# [Material to process]
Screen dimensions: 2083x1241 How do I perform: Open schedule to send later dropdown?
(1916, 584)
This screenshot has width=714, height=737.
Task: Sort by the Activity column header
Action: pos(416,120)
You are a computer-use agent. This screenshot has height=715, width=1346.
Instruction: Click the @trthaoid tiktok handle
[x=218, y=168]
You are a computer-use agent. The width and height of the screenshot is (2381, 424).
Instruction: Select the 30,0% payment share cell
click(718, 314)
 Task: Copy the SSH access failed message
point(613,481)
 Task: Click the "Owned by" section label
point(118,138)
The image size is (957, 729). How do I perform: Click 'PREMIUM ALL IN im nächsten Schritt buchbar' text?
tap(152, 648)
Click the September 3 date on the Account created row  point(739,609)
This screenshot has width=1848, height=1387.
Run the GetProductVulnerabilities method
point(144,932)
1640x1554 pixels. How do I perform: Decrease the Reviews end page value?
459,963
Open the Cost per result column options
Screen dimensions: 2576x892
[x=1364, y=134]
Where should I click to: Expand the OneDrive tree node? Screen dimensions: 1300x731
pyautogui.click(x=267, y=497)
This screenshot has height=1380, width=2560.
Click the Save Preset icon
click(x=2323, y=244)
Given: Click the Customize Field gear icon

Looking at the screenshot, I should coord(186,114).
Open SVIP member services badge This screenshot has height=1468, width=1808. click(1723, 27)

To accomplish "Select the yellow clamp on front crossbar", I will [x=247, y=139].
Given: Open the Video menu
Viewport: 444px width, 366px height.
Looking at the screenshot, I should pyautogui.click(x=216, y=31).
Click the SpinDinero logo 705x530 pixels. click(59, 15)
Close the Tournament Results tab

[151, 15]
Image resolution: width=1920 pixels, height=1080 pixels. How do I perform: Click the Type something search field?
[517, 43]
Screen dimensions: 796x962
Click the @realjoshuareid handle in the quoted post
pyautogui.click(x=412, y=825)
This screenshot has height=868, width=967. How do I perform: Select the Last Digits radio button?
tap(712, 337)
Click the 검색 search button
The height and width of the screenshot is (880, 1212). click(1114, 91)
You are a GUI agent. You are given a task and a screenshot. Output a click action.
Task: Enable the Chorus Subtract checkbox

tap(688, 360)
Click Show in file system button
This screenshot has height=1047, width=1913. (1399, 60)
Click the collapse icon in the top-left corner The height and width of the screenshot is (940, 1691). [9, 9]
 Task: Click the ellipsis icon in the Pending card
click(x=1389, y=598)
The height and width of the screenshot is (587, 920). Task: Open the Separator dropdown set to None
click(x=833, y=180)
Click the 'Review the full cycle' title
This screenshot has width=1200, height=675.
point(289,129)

# [Short exercise]
Copy out everything from the line containing "Open SVIP member" down to the line containing "will [x=247, y=139].", both included, exactly as those lines read.

# [Answer]
Open SVIP member services badge This screenshot has height=1468, width=1808. click(1723, 27)

To accomplish "Select the yellow clamp on front crossbar", I will [x=247, y=139].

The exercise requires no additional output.